Un encuentro de las almas y un traspaso desde el escenario hasta la platea fue, reduciéndolo por mucho, lo que sucedió en la tarde de ayer en el espacio mágico del Ciervo Encantado, un tabloncillo que ubicado en la Facultad de Plástica de la Universidad de las Artes, tiene también muchas historias adheridas a los muros.

No es algo tan reciente que los jóvenes teatristas cubanos estén hablando sobre la necesidad de “nuevas´´ maneras de concebir y producir el teatro.

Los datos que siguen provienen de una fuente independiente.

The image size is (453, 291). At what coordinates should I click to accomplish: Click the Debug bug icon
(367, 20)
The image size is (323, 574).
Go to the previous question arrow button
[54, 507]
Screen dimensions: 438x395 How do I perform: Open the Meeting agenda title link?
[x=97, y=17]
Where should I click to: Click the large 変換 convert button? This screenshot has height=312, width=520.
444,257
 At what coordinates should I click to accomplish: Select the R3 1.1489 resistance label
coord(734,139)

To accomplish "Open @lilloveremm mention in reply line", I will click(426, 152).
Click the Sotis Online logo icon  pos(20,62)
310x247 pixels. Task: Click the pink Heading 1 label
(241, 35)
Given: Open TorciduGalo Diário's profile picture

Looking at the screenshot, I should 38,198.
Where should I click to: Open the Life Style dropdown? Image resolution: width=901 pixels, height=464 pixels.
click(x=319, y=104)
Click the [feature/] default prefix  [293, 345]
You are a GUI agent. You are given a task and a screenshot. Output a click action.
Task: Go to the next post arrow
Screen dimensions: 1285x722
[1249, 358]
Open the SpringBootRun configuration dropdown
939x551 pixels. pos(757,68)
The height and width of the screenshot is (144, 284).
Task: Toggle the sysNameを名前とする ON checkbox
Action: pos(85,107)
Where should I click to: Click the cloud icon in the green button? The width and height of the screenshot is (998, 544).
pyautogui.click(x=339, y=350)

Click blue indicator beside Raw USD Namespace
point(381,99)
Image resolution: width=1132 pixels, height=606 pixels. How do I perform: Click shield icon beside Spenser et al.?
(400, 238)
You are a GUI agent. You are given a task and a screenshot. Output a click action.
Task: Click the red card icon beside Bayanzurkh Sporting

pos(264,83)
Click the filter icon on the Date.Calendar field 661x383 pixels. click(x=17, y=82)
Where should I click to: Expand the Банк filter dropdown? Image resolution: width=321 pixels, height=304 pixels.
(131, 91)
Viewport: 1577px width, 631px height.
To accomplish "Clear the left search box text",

Una constante se ha mantenido levitando en los debates del medio: ¿quiénes son los actores para representar estos textos, estas poéticas, estos ajiacos culturales que traspasan las fronteras de una puesta en escena para invadir la performance que hasta hace unas décadas se había colocado dentro del terreno de la artes plásticas? Hoy puedo decir que he conocido a esos actores, estoy segura que hay otros, pero vivir la experiencia de escuchar gritar con la voz, el alma y el cuerpo la verdad de Alegnis Castillo, Clarita Gonzáles y Yasel Rivero me ha hecho quedarme en silencio y querer gritar mi verdad, mi alma y mi cuerpo a través de las suyas, traspasar el papel, que como dicen aguanta todo y producir ese momento mágico que es el hecho teatral.

Acto con acciones que digan todo y con palabras que griten incluso lo que el cuerpo puede decir mejor… en definitiva aullar, susurrar, cantar, hablar, mostrar eso que somos más allá de las teorías o las poéticas, encontrar y exponer la poesía del arte desde la más pura intimidad y la más sincera comunión. Actuar con y a través de la verdad en nuestros escenarios sin perder la perspectiva de que el teatro es ese espacio en el que es preferible, como dijera el viejo Aristóteles, lo imposible verosímil que lo posible increíble.